Nadira, accompanied by eight family members and relatives, was returning to Dhaka after a visit to her in-law's house in Netrokona. She went there on December 3 after the conclusion of her elder son Fahim's final exams in late November.


Fahim, 9, who was sitting beside his mother, escaped narrowly as his maternal uncle Habibur Rahman was able to take him out of the train immediately after the fire broke out.


"My sister was running to safety with Yasin and I was with Fahim. Although I managed to exit the train, the thick smoke made it impossible for me to locate my sister," Habibur said.

The five other relatives got down from the train at Airport Raileway Station, just minutes before the tragedy occurred.

But Nadira was going to get off at Kamalapur Railway Station, as decided in consultation with her husband Mizanur Rahman when the couple talked on the phone last night. It would be easier to get to their home in Paschim Tejturi Bazar in Tejgaon from Kamalapur, they thought.

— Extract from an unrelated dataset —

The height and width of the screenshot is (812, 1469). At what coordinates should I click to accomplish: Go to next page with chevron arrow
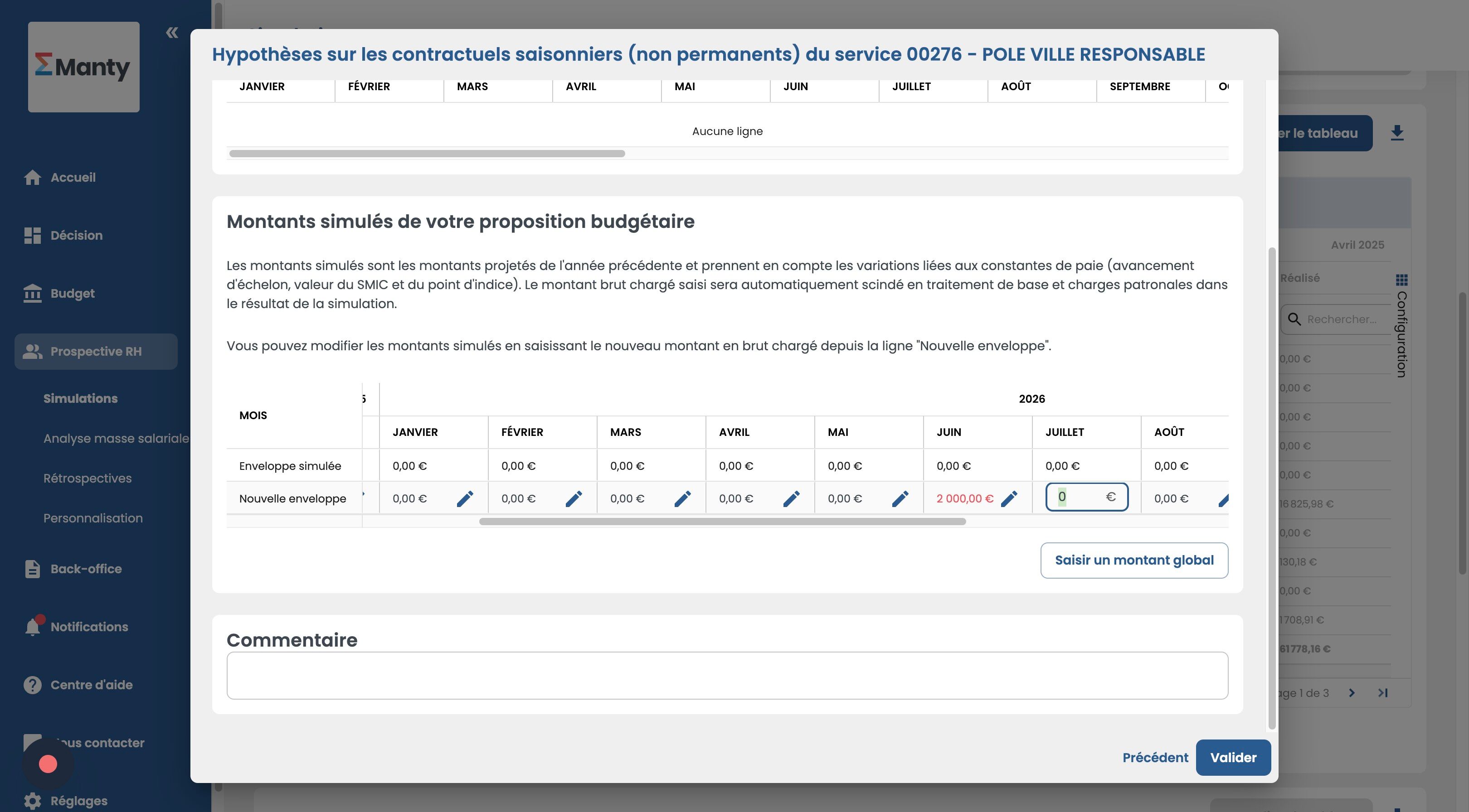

Visiting the DMCH morgue, this correspondent saw an inconsolable Mizanur, his gaze vacant, as he sat near the morgue where bodies of his wife and son were kept.

At times, Mizanur was seen placing his hand on his head in deep frustration, agony and resentment.

"I want to cry. But I can't. I can't explain what's going on inside of me. Everything is destroyed," Mizanur who is a manager of a hardware shop at Karwan Bazar, said.

Mizanur went to bed on Monday night, overwhelmed with joy, anticipating the moment he would wake up to see the beloved faces of his sons and wife after nearly two weeks.

"My wife's world revolved around her two sons. How has my elder son Fahim survived without his mother?" asked Mizanur with deep sorrowness.